• _Brano fornito_

━━━

L'arcivescovo Morosini: «Si superi il convenzionalismo»

Il vescovo di Reggio Calabria commenta l’iter assembleare ponendo l’accento su un tema «dribblato»: i Sacramenti Gli auguri a Bassetti «Spinga la Chiesa a porsi le domande giuste»

Monsignor Giuseppe Fiorini Morosini ha vissuto, assieme agli altri vescovi di Italia, la fase assembleare della Conferenza episco- pale italiana. L’augurio che dispone al cardinale Gualtiero Bassetti è chiarissimo. Rivolgendosi al neo–presidente della Cei, padre Giuseppe ha auspicato che l’arcivescovo di Perugia «abbia il coraggio di spingere la Chiesa ad affrontare il problema del convenzionalismo della fede».

Un tema caro al pastore dell’arcidiocesi di Reggio Calabria – Bova, soprattutto in cui la sfida educativa verso le giovani generazioni rappresenta una partita da giocare con decisione.

L’assemblea della Cei ha dato centralità ai giovani. Quali novità?

In realtà non esistono «ricette magiche». Dobbiamo riscoprire l’amore paterno verso i nostri ragazzi. Come fare? Stando vicino a loro, ascoltandoli, “perdendo tempo” con loro, vivendo i loro spazi di socializzazione.

Tutto quì?

Dal mio punto di vista c’è un altro aspetto che spesso viene “dribblato” e che è stata anche la domanda che ho posto al Papa nel nostro incontro privato.

Quale sarebbe?

Non riusciamo a “utilizzare” la richiesta dei Sacramenti per una forma veramente educativa.

Cosa intende?

I Sacramenti – e lo ha ribadito anche il Papa – sono ormai convenzionali, espressione della cultura popolare. Da questo aggancio, però, non riusciamo a trovare una strada con la quale riusciamo a trasformare i corsi di preparazione in momenti di crescita personale.

Un problema che si acuisce con il sopraggiungere dell’età adolescenziale.

La Cresima deve diventare un percorso di fede che non abbia come obiettivo immediato il Sacramento, ma un’altra prospettiva.

Ossia?

Una presa di coscienza del rapporto di un giovane con la fede. Solo alla fine di questo confronto si potrà decidere se aderire a Cristo e alla sua sequela.

Il problema sembra proprio quello di “intercettare” i giovani.

Il verbo chiave è condividere. E per farlo bisogna assolutamente aprirsi alle domande di senso della vita e mettendosi in ascolto: non dobbiamo mai apparire come dei presuntuosi che hanno tutte le risposte già pronte.

Mettersi accanto, insomma.

Testimoniare, null’altro. Dobbiamo presentare Gesù e la nostra esperienza di fede.

E Papa Francesco cosa pensa di tutto questo?

Il Papa è profondamente preoccupato per la trasmissione della fede; sente vivo e forte questo problema. L’unico metodo secondo il Pontefice è quello della vicinanza e della compassione.

━━━

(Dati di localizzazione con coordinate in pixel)
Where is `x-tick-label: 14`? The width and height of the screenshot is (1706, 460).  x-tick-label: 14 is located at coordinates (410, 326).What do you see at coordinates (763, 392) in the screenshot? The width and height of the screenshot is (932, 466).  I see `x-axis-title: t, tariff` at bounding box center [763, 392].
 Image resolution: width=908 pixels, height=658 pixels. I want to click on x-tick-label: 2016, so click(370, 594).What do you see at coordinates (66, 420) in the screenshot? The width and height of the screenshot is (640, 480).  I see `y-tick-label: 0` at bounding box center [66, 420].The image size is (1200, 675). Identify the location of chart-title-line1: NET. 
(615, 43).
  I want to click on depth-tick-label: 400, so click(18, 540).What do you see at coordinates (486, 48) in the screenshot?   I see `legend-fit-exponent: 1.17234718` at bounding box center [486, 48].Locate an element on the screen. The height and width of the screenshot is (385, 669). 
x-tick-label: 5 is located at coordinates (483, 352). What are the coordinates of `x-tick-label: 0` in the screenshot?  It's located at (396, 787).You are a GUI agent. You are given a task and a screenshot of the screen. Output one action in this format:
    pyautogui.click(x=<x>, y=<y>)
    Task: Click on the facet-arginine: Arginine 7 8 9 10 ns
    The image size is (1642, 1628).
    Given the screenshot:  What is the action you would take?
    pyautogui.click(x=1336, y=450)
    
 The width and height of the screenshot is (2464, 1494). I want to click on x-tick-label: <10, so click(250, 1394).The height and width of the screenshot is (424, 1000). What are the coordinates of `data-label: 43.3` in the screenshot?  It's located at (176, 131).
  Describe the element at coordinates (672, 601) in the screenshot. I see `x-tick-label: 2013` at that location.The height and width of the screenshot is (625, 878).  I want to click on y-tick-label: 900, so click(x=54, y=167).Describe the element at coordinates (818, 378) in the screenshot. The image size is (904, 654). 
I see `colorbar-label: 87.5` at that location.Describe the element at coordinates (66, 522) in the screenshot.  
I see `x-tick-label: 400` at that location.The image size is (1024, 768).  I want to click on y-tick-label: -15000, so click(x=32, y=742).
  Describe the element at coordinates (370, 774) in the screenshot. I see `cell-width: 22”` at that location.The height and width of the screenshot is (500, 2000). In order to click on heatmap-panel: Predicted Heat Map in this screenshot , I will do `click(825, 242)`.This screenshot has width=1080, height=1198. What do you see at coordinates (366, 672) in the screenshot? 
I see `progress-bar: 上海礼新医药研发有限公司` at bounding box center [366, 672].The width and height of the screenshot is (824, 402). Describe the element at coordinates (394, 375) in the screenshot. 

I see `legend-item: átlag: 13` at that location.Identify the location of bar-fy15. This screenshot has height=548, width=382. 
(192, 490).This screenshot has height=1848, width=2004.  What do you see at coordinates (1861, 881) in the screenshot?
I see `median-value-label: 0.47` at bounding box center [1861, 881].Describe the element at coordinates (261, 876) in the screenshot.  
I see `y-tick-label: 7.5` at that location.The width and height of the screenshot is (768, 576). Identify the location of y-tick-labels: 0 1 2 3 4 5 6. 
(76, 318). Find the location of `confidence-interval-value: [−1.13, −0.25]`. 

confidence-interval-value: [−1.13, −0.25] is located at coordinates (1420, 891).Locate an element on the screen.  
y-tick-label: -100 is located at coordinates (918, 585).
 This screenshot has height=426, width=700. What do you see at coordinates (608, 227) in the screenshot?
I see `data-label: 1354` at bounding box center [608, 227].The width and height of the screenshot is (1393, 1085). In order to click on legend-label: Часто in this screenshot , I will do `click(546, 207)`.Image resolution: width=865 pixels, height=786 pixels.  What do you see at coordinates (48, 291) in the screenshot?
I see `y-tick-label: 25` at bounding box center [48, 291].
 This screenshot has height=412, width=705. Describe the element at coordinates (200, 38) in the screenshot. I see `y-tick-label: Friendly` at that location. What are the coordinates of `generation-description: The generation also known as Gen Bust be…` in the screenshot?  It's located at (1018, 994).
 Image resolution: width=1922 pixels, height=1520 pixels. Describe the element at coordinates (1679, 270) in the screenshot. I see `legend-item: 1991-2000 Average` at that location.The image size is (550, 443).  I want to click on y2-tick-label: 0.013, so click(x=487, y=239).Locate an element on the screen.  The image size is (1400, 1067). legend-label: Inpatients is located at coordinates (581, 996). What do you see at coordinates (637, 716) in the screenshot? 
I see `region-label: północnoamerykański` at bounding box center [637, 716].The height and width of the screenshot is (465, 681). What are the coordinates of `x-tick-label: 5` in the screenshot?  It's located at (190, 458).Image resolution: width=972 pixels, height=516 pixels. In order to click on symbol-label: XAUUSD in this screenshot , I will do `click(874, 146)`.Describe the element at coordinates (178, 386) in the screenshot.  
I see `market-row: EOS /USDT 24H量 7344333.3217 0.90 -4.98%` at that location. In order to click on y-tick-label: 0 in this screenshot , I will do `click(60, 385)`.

━━━

• _Cosa fare_
1: Riassumi il brano in due frasi.
2: Ricopia dal brano, parola per parola, il passo che va da "In realtà non" a "di crescita personale.".

• _Soluzioni_
1: Monsignor Giuseppe Fiorini Morosini, pastore dell'arcidiocesi di Reggio Calabria – Bova, augura al neo-presidente della Cei, il cardinale Gualtiero Bassetti, il coraggio di spingere la Chiesa ad affrontare il problema del convenzionalismo della fede. Secondo lui i Sacramenti sono ormai convenzionali e la Cresima deve diventare un percorso di fede, mentre con i giovani bisogna condividere, ascoltare e testimoniare.

2:
In realtà non esistono «ricette magiche». Dobbiamo riscoprire l’amore paterno verso i nostri ragazzi. Come fare? Stando vicino a loro, ascoltandoli, “perdendo tempo” con loro, vivendo i loro spazi di socializzazione.

Tutto quì?

Dal mio punto di vista c’è un altro aspetto che spesso viene “dribblato” e che è stata anche la domanda che ho posto al Papa nel nostro incontro privato.

Quale sarebbe?

Non riusciamo a “utilizzare” la richiesta dei Sacramenti per una forma veramente educativa.

Cosa intende?

I Sacramenti – e lo ha ribadito anche il Papa – sono ormai convenzionali, espressione della cultura popolare. Da questo aggancio, però, non riusciamo a trovare una strada con la quale riusciamo a trasformare i corsi di preparazione in momenti di crescita personale.